**Aim of the task:** In the account of interviewing at Momofuku, what weekly pay did Chef Chang offer?

**Text shown:**
○ ○ ○ ○ ○

A post seeking a prep cook for a relatively new “noodle bar” in the East Village called Momofuku caught my eye. I can’t recall most of the details listed in the ad, but I do remember it said they’d be willing to train someone with little to no experience in a restaurant kitchen – which would definitely be me. So I wrote up a short cover letter explaining my desire for a possible career change, emailed my resume and crossed my fingers I'd hear back them.
Later that week, I was happily surprised when I was called in for a morning interview before the restaurant opened for service later that day. I briefly chatted with Joaquin Baca*, one of Momofuku’s chefs, who said that Chef Chang would be in shortly to meet with me. Not too long after, a tall, beefy guy strode in the door, with a swagger in his step and iPod earbuds jammed into his ears; he looked more like a guitarist in an indie rock band recovering from a long night of drinking rather than a reputable chef. He promptly plugged his device into Momofuku’s sound system and his heavy metal playlist began blaring in the background from the speakers.
Our chat was brief. He didn’t mince words and spoke with a no-bullsh** demeanor. While he sat back in his chair with a casual informality, his face conveyed a serious intensity about his work. Chef Chang gave me an overview of Momofuku, its menu, his love for ramen and their signature pork buns that were growing in popularity. I basically reiterated my sentiments in my cover letter, adding that I loved Japanese food and would love to be given the opportunity to learn as much as possible there.
“Well, to be honest, “ I recall him pausing for a a moment while looking down at my resume in his hand. “I’ve got my doubts. You’re pretty old and have no experience with cooking professionally.”
This bit of blunt honesty stung for a moment, as I didn’t consider myself quite “old” yet in my early 30’s, but true -- I was certainly no fresh-faced kid, either.
“But I’ll give you a shot. You’ll be working long hours for $400 a week. Can you start today?”
Today? I figured I’d better say yes before he changed his mind and enthusiastically agreed to get started right away.
He introduced me to the various staff we encountered during a short tour of the restaurant -- dishwashers, servers, other cooks – then led me down into the basement to meet the prep cook who he was looking to replace. (I can’t remember his name, so I’ll call him Prep.)
Chef Chang was pretty pissed at Prep; “I TRAINED this guy, I INVESTED in this guy for four solid months and now he’s f’ing leaving me.” Prep, a quiet, unassuming guy in his early-20’s, definitely looked ready to be on his way out. He greeted me with a tired smile and later on, confided to me that he was leaving this occupation for good as he found it far too grueling. “But I’m sure you’ll do fine,” he said, with a half-hearted note of encouragement in his voice.
The rest of the night was a blur of instructions. I followed Prep around the kitchen like a crazed puppy dog, trying to memorize where everything was and what to do and what not to do. As I ran up and down the stairs from the basement to the dining room, Joaquin warned me, “Always let people know where you are," after I nearly crashed into another cook. There was only a minimal prep space upstairs behind the narrow counter for customers, so there was a lot of shouting of, “Behind you,” when cooks rushed through carrying pots of hot of stock.

○ ○ ○ ○ ○

**Dataset entries:**
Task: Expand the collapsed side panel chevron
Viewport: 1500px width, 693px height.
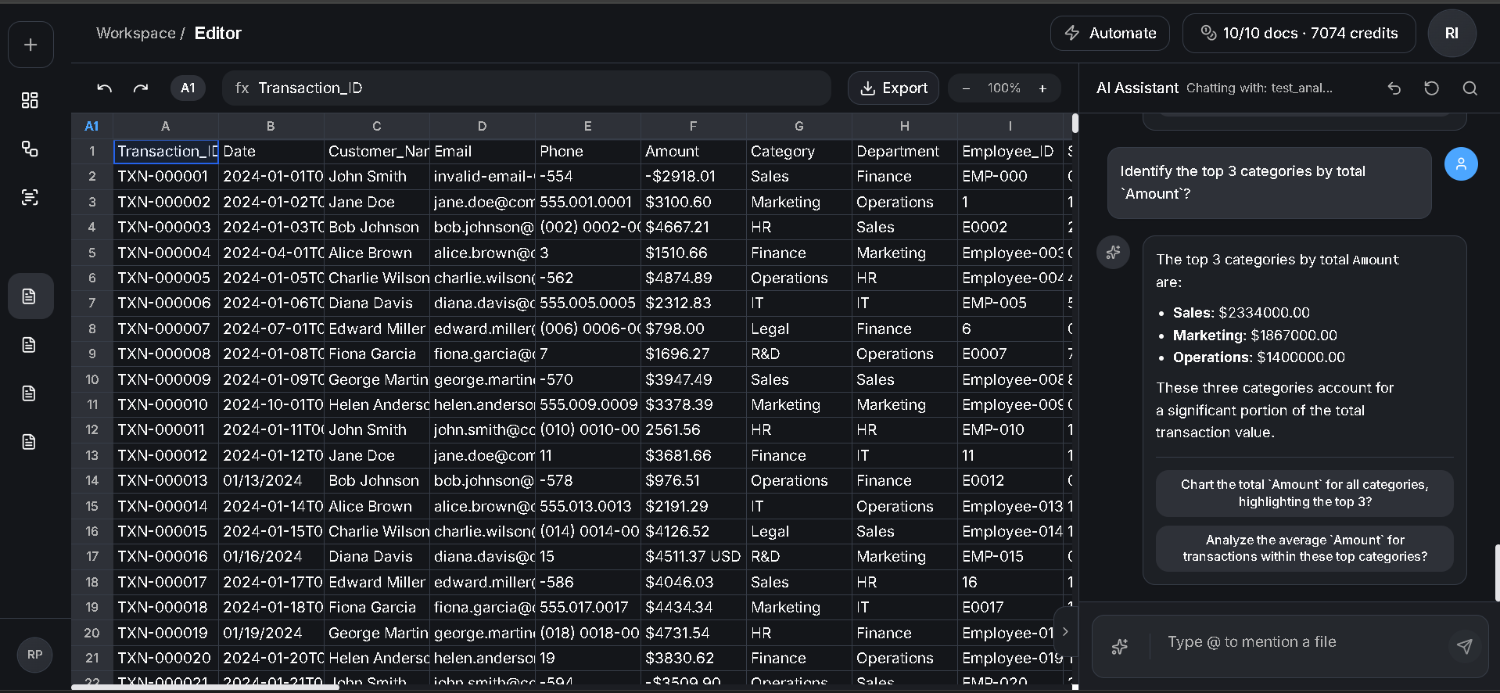Action: (1064, 631)
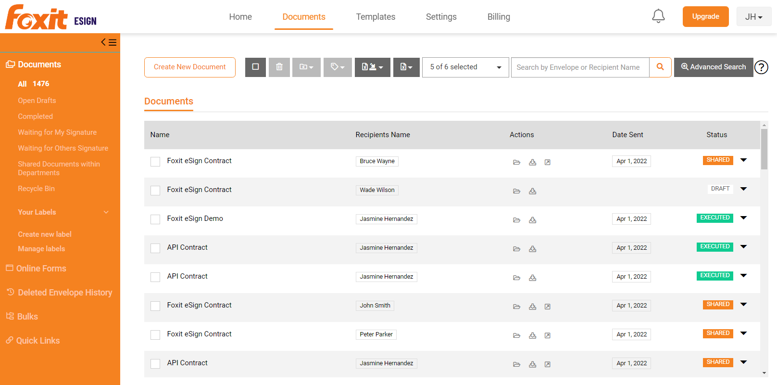Click the trash delete icon in toolbar

[x=279, y=67]
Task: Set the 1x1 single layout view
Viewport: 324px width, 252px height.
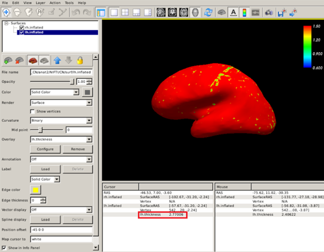Action: pos(114,12)
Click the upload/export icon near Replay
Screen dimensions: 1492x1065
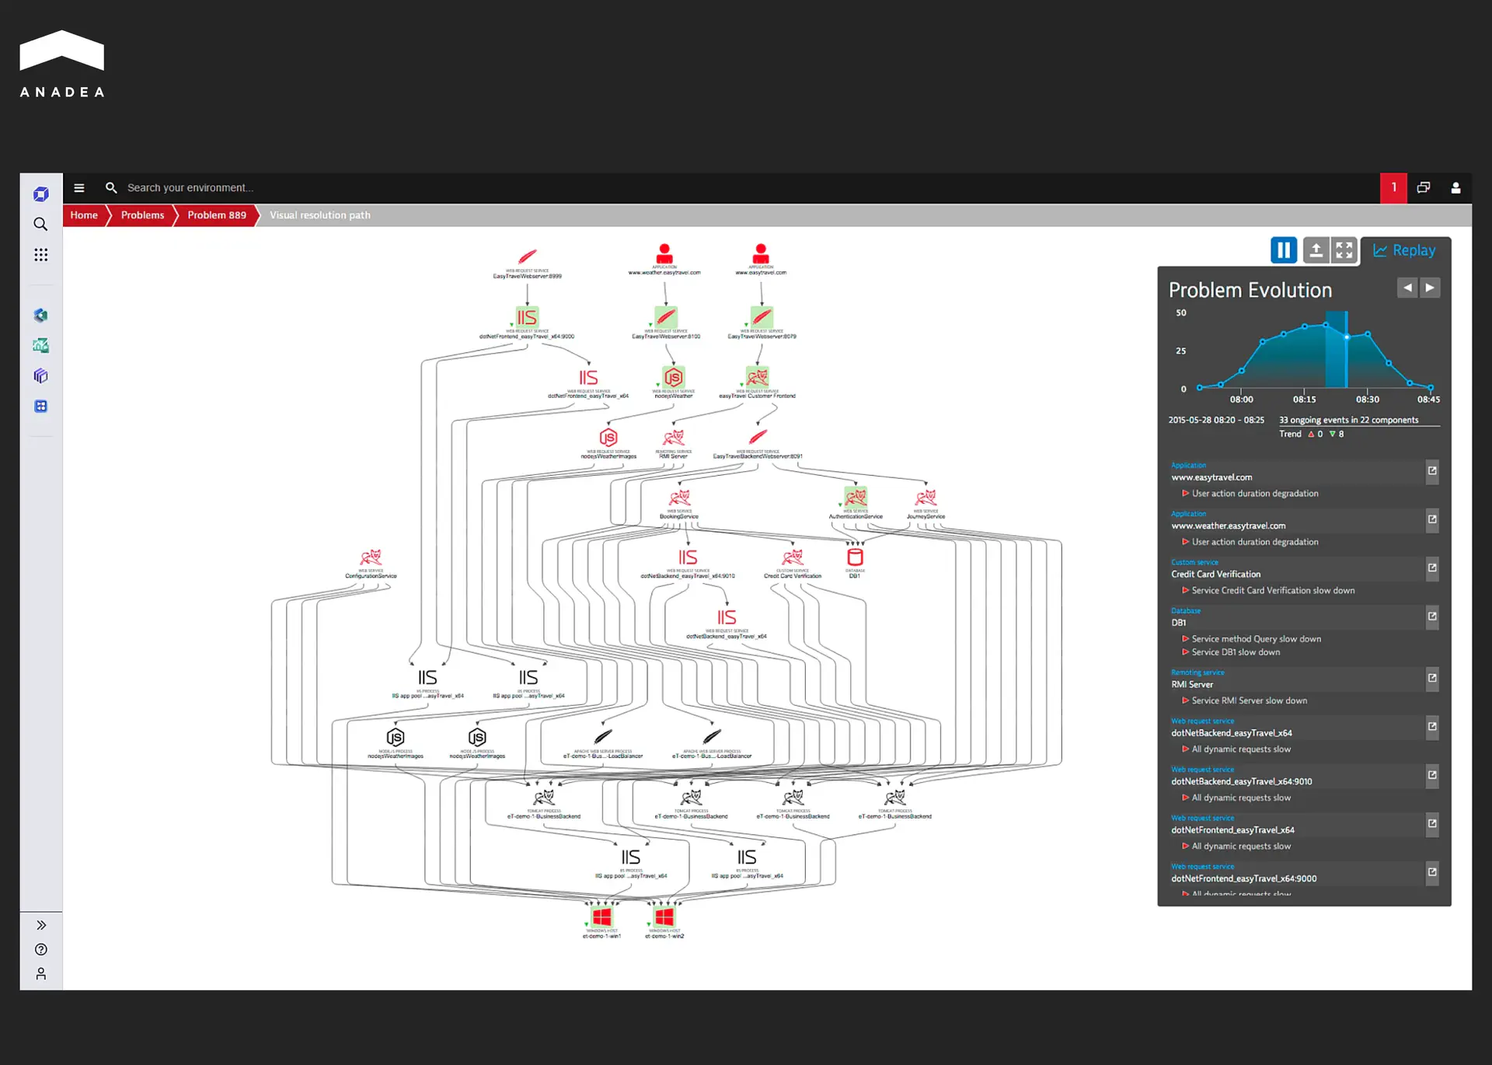1317,250
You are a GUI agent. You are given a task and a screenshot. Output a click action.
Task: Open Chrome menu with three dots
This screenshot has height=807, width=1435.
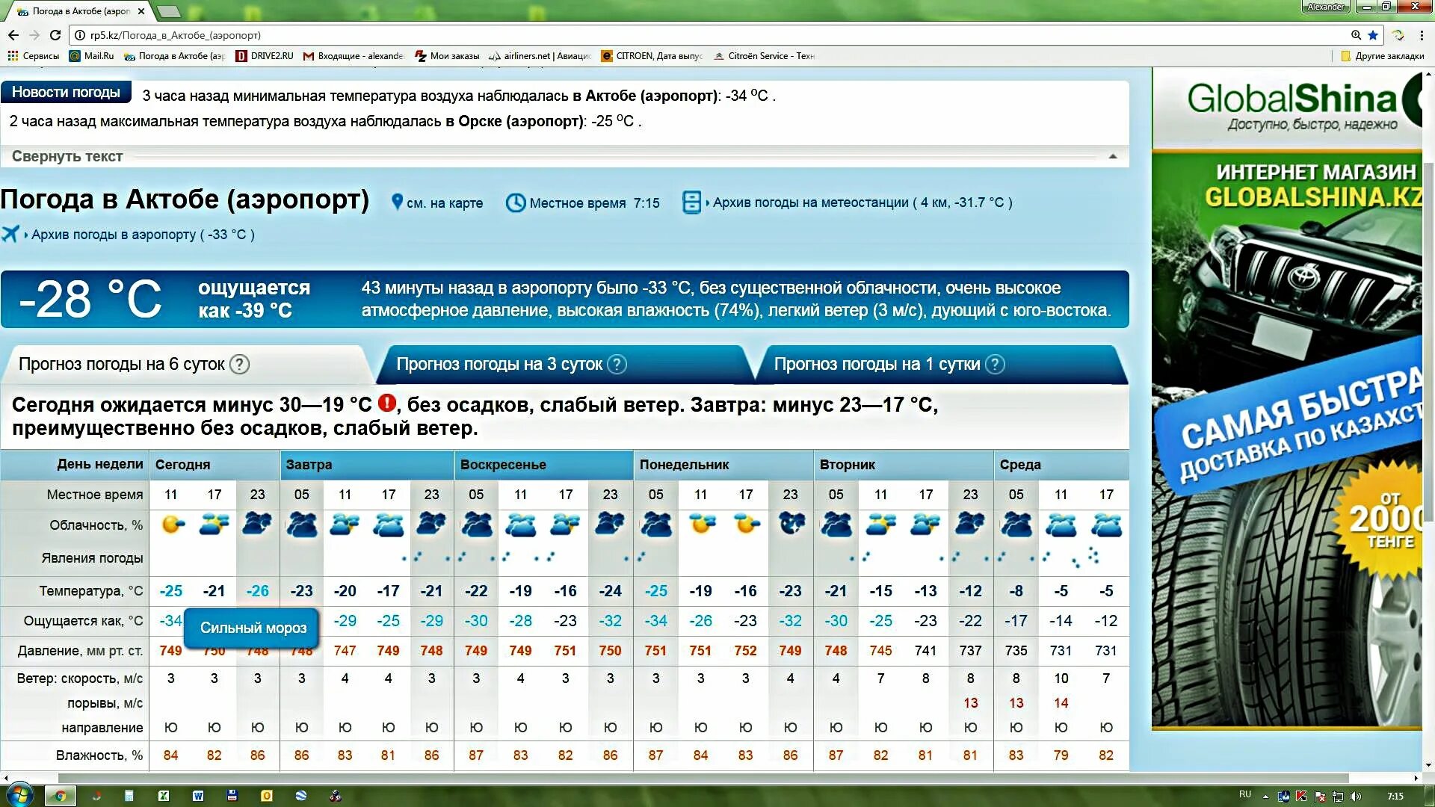pos(1422,35)
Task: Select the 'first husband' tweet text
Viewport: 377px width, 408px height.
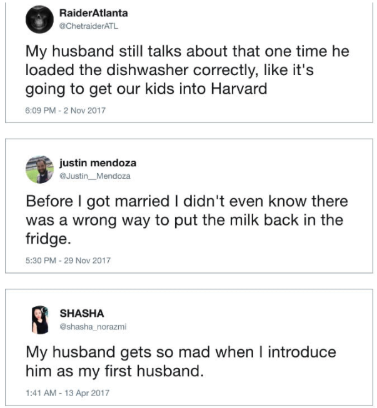Action: pyautogui.click(x=181, y=361)
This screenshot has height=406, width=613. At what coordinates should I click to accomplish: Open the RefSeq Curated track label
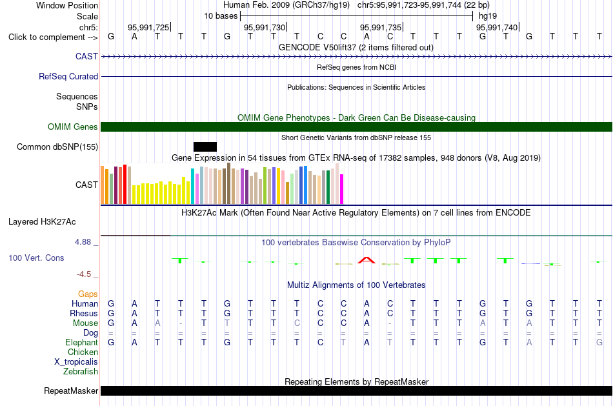(x=68, y=76)
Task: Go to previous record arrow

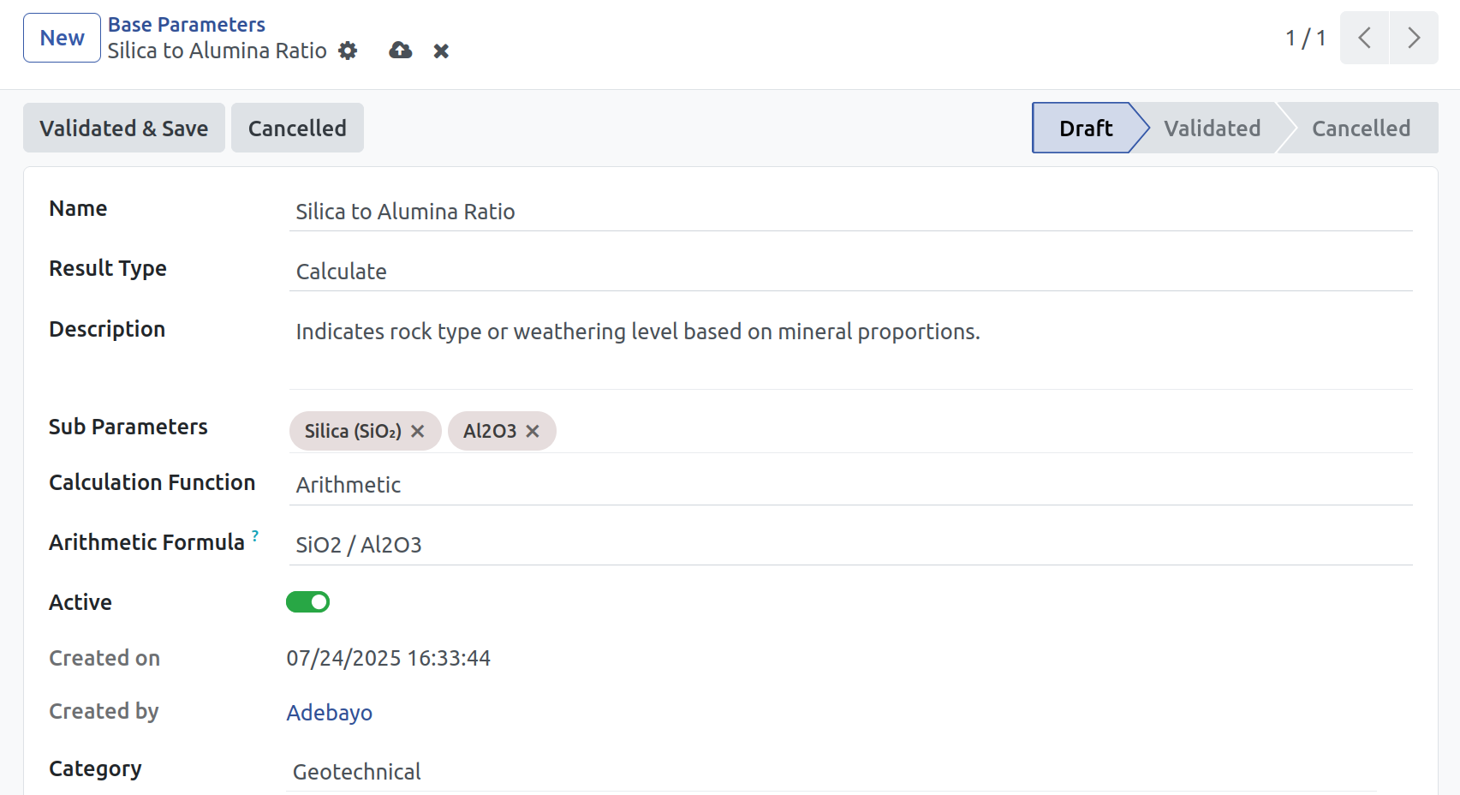Action: coord(1364,38)
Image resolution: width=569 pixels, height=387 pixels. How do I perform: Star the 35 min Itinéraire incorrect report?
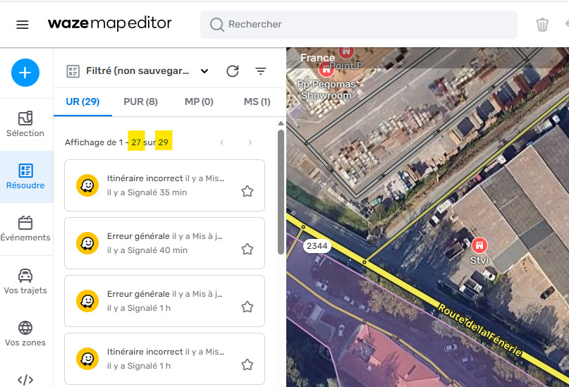point(247,191)
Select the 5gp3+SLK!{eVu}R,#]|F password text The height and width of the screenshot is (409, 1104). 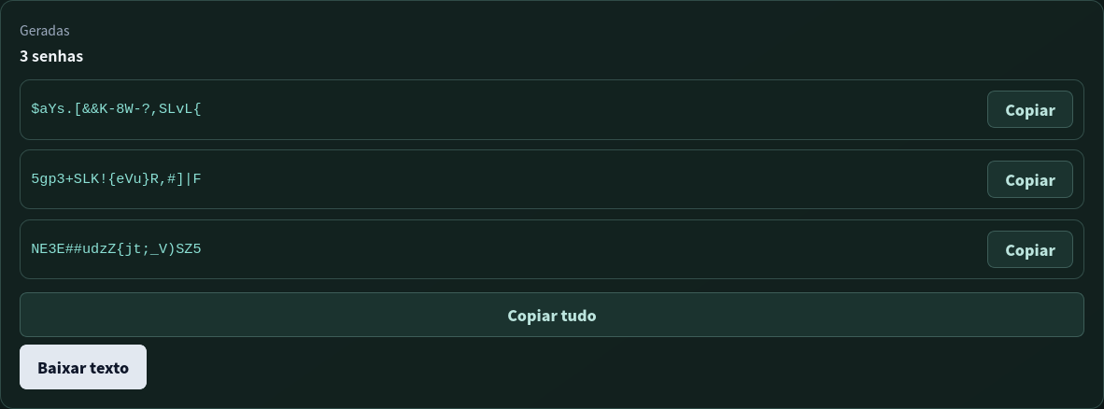(116, 178)
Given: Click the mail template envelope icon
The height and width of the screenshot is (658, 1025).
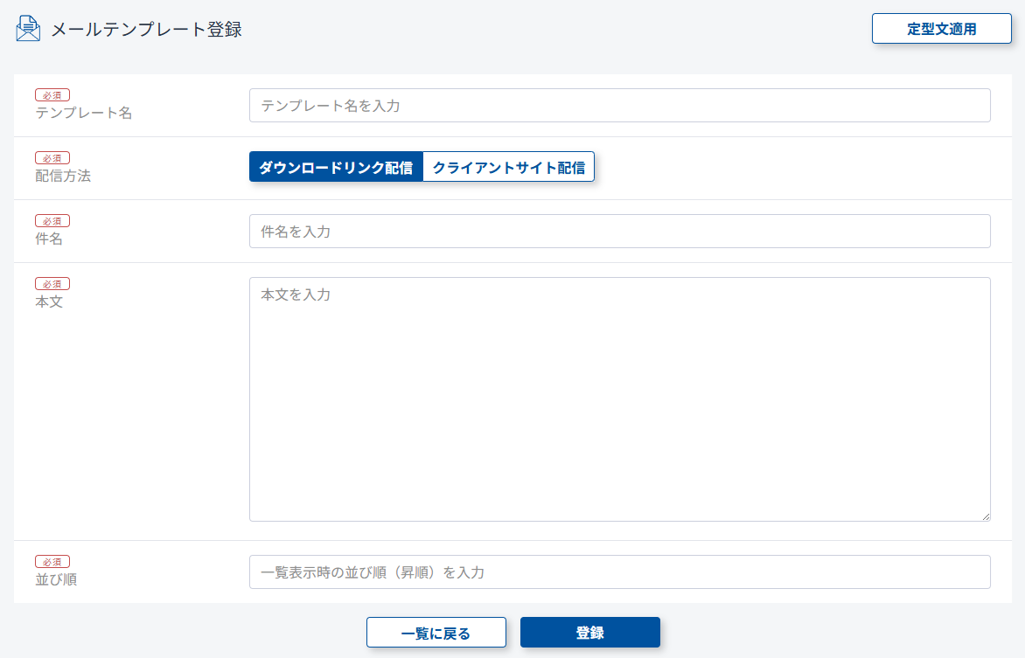Looking at the screenshot, I should 28,29.
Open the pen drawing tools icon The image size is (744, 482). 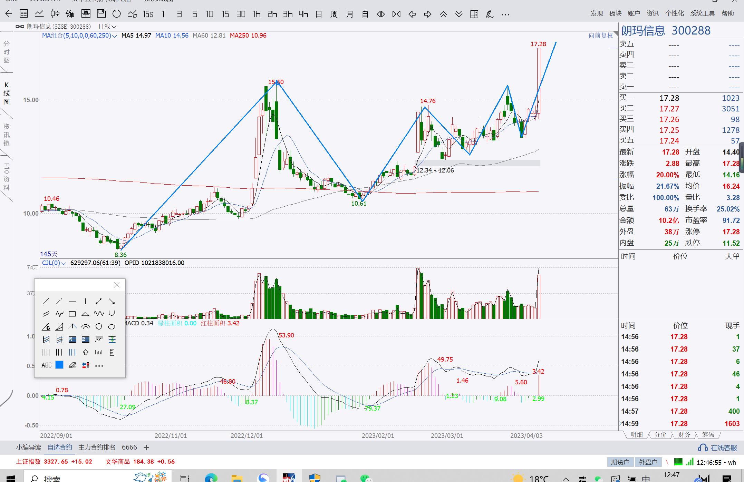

○ ○ ○ ○ ○

**Answer to the problem:** $400 a week, for long hours.